[ ] TODO(human) audit this / cut it down cuz an llm wrote it.¶
DafnyBench is the largest benchmark for training and evaluating machine learning systems on formal software verification tasks. Published in June 2024 by researchers at Stanford and CMU, it provides a standardized way to measure how well LLMs can assist with the tedious but critical task of writing verification annotations.
Dataset Composition¶
The benchmark consists of 782 ground truth Dafny programs totaling approximately 53,000 lines of code. These programs come from three sources:
GitHub scrape: 556 programs (de-duplicated from ~15,000 files down to ~5,000 unique programs)
Clover benchmark: 62 textbook-style programs
Dafny-synthesis: 164 programs translated from the MBPP (Mostly Basic Python Problems) dataset
The programs are realistic in complexity, with an average of 2.12 methods, 1.03 functions, and 1.40 lemmas per program. Program size varies significantly—averaging 1,916 characters but ranging up to 28,736 characters for the largest programs.
The Fill-Hints Task¶
DafnyBench’s core evaluation task is called fill_hints. Here’s how it works:
Start with a verified Dafny program that compiles without errors
Remove all
assertandinvariantstatements (the “hints” that help the verifier)Give the LLM the stripped program and ask it to fill the hints back in
Check if the resulting program verifies successfully with Dafny
Critically, DafnyBench does not mark where the hints were removed. There are no /* TODO */ comments or placeholder lines. This makes the task more realistic—in real-world verification, you don’t know in advance exactly where you’ll need hints.
A program counts as successfully solved only if:
It verifies with Dafny (no compiler errors)
All original preconditions and postconditions are preserved
The solution doesn’t cheat using
{:verify false}orassume falseconstructs
Prompting Strategies¶
The DafnyBench paper tested several state-of-the-art models with carefully tuned prompts. The prompting strategy was intentionally minimal to test the models’ inherent capabilities:
For GPT models, the prompt was direct:
“You are an expert in Dafny. Return a complete program with strongest possible annotations filled back in. Do not explain.”
For Claude 3 Opus, they needed to adjust the prompt because Claude tended to add explanatory text that interfered with compilation:
[Emphasized code-only output with stricter formatting directives]

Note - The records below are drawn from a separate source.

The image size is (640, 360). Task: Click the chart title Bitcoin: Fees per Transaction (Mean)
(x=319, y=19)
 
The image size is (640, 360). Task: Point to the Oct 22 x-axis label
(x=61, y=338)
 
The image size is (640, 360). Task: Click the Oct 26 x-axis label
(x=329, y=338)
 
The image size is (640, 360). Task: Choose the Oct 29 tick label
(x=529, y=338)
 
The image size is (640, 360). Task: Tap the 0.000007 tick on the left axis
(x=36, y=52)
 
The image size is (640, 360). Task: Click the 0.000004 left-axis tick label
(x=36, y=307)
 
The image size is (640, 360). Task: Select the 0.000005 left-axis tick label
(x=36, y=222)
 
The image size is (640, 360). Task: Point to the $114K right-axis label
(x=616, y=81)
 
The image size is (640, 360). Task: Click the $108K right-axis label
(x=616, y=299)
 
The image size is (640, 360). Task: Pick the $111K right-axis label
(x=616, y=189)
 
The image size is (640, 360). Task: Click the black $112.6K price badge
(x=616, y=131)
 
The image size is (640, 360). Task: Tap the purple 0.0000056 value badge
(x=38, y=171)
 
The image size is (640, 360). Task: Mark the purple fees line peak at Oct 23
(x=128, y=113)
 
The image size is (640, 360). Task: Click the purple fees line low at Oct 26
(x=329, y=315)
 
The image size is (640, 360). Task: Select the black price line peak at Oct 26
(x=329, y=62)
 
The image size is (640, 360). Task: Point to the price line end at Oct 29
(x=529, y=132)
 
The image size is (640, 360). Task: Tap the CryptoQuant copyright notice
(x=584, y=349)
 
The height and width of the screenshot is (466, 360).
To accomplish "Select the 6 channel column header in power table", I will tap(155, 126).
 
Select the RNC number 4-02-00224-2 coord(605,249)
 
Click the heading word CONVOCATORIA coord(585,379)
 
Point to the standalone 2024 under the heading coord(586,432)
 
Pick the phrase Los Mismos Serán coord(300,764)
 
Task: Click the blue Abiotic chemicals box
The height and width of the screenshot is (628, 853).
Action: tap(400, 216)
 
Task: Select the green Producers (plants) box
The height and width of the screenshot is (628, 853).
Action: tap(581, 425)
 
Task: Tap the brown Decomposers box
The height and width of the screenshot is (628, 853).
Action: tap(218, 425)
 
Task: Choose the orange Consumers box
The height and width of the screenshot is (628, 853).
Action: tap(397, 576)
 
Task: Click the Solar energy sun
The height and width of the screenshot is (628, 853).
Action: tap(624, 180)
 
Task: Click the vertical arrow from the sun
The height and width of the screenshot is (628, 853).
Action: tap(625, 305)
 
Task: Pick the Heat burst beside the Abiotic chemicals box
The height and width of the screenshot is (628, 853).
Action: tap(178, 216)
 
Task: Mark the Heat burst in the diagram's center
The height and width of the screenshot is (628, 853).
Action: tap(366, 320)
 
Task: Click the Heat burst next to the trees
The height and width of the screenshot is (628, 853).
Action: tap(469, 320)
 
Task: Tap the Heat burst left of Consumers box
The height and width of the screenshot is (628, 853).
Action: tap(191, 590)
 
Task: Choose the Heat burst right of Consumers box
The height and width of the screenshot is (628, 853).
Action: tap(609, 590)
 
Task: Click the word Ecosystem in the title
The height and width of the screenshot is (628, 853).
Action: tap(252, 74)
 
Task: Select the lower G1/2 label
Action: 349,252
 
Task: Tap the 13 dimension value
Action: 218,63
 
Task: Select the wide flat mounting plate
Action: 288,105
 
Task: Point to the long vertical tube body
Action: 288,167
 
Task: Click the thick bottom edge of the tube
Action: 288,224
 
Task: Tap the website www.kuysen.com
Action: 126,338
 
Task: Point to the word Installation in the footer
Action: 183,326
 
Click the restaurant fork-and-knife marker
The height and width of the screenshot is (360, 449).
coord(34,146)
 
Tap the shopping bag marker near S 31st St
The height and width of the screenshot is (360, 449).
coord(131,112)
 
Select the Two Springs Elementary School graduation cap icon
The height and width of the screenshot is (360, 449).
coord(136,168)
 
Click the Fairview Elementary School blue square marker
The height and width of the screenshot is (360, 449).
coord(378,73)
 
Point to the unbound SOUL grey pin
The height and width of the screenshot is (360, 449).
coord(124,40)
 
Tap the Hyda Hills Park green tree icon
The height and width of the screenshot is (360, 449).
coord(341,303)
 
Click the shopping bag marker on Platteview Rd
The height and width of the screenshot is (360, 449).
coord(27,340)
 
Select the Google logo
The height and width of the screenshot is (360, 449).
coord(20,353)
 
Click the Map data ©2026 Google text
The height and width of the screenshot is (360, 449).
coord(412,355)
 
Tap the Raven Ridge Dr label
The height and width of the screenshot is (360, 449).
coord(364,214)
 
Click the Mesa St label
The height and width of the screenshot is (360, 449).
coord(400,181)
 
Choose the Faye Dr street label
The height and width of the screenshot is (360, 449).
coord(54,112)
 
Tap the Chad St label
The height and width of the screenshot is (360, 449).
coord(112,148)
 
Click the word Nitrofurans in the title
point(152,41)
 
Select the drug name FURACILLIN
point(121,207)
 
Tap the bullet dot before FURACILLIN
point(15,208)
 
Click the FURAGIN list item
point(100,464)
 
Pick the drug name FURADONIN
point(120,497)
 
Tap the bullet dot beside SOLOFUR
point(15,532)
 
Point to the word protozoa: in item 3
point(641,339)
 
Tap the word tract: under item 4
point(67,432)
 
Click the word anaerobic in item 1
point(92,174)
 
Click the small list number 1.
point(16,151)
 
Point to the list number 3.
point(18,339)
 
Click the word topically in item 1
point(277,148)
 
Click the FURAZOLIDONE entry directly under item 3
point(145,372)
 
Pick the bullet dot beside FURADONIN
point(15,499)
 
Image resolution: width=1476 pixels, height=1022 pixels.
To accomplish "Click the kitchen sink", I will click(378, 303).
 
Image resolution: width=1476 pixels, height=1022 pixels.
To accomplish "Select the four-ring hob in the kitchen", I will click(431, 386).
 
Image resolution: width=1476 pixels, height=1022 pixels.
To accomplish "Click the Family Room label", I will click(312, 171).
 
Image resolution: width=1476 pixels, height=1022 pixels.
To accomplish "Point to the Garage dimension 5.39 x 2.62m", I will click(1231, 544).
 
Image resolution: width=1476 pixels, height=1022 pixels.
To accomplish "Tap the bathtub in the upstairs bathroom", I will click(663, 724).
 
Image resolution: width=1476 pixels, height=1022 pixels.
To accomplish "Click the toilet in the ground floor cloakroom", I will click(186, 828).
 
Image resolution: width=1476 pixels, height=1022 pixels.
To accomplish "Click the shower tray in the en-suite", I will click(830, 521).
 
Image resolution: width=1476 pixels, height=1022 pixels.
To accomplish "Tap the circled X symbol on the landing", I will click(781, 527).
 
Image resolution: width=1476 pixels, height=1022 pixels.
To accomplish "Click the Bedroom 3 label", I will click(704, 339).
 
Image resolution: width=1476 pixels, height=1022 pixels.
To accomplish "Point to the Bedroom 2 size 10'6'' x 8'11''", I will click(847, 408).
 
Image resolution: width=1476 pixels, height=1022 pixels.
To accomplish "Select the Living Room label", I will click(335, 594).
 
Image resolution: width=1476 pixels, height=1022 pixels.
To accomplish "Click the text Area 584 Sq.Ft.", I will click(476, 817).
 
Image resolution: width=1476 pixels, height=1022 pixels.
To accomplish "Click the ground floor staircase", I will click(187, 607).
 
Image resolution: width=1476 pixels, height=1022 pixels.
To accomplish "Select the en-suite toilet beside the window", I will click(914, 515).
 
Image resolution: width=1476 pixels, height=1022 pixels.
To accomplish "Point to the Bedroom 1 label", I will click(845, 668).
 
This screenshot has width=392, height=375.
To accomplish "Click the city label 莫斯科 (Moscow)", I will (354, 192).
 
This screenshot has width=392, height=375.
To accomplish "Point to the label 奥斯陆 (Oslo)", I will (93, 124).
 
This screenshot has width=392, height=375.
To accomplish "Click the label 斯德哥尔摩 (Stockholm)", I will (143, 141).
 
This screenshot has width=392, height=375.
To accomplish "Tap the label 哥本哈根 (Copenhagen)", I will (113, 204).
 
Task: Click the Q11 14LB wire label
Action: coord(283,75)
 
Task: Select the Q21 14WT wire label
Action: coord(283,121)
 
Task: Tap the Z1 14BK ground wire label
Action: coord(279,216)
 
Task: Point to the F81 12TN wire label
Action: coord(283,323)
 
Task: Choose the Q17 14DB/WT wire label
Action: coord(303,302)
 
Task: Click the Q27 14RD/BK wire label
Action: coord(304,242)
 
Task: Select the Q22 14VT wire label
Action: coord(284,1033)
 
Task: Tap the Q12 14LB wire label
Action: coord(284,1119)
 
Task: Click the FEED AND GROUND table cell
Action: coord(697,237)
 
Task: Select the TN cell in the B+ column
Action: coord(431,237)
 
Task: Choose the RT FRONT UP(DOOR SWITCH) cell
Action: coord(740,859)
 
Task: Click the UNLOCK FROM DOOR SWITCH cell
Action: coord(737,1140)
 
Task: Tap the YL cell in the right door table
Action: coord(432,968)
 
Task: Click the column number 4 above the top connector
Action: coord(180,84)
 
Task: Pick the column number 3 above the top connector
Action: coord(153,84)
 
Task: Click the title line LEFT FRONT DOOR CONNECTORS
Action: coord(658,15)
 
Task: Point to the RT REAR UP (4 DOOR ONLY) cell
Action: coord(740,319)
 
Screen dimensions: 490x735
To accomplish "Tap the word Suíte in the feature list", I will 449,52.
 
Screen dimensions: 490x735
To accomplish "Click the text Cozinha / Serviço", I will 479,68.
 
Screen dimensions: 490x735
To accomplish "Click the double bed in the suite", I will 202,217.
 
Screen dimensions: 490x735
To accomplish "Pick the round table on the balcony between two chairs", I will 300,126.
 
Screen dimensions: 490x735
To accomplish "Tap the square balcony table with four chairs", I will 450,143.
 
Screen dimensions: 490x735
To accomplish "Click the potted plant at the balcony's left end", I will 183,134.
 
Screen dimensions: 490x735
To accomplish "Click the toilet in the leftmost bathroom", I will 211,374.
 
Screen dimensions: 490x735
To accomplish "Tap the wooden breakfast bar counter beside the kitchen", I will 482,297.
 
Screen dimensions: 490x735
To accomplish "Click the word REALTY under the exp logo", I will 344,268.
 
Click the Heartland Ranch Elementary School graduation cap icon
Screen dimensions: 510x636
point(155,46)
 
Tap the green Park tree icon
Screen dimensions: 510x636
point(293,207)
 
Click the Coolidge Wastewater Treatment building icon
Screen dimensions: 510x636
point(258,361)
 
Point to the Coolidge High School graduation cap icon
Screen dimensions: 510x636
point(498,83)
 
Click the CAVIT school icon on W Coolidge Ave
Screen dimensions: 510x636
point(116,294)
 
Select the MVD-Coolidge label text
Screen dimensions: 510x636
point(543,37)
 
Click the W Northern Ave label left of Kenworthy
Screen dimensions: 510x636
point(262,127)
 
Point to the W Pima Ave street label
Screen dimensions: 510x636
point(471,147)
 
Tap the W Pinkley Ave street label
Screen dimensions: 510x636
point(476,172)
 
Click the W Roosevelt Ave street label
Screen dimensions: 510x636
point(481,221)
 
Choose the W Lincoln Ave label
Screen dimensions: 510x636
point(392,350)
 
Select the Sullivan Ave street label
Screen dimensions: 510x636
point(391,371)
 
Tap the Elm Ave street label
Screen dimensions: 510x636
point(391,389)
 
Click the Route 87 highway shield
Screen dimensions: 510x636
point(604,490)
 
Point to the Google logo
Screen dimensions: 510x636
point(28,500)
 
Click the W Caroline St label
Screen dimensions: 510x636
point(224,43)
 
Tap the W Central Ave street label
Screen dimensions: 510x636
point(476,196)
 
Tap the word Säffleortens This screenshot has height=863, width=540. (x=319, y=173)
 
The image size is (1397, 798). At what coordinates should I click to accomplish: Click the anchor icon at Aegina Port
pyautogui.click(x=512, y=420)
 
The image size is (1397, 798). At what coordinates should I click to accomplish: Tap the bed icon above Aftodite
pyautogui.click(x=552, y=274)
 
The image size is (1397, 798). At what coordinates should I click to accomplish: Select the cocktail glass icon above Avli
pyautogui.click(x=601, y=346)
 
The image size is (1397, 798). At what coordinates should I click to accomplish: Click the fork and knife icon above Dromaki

All models used temperature 0.3 and a maximum token limit of 4,096 to ensure deterministic, focused outputs.
Scaffolding with Iterative Feedback¶
The key scaffolding strategy in DafnyBench is iterative refinement with error feedback. Models get up to 10 attempts per program:
Model submits its first attempt at filling in hints
If it fails to verify, the model receives the actual Dafny compiler error message
Model tries again, taking the error message into account
This continues for up to 10 attempts, with early stopping upon success
This scaffolding mimics how a human developer would work with Dafny—you write annotations, run the compiler, read the error messages, and refine your approach.
Key Results¶
The best-performing model was Claude 3 Opus with 67.8% success rate, followed closely by GPT-4 Turbo (59.8%) and GPT-4o (59.3%). For comparison, GPT-3.5 Turbo achieved 44.0%, and CodeLlama-7b managed only 28.0%—barely above the 26.9% “no LLM” baseline (which just returns the program unchanged).
Several important patterns emerged:
Diminishing returns on attempts: Success rate improved rapidly in the first few attempts but plateaued around 65% after ~5 attempts. This suggests error messages have limited utility—models that don’t solve the problem quickly tend not to solve it at all.
Complexity matters: Success rates declined with both program length and “hint quantity” (the number of characters in the removed annotations). This makes intuitive sense—longer programs with more required hints are genuinely harder problems.
Still significant headroom: Even the best model fails on roughly one-third of programs, indicating substantial room for improvement in both models and verification agents.
Implications for Verification Agents¶
DafnyBench demonstrates that modern LLMs can handle a significant fraction of verification annotation tasks, but they’re far from replacing human experts. The benchmark’s design—realistic programs, no hint location markers, strict verification requirements—makes it an honest test of whether LLMs can reduce the “verification burden” that makes formal methods impractical for many projects.
For our purposes in this chapter, DafnyBench provides the perfect foundation for building verification agents: a large dataset of real programs, a clear task definition, and a deterministic grader (the Dafny compiler itself). We don’t need LLM-as-judge or human evaluation—the verifier tells us definitively whether we succeeded.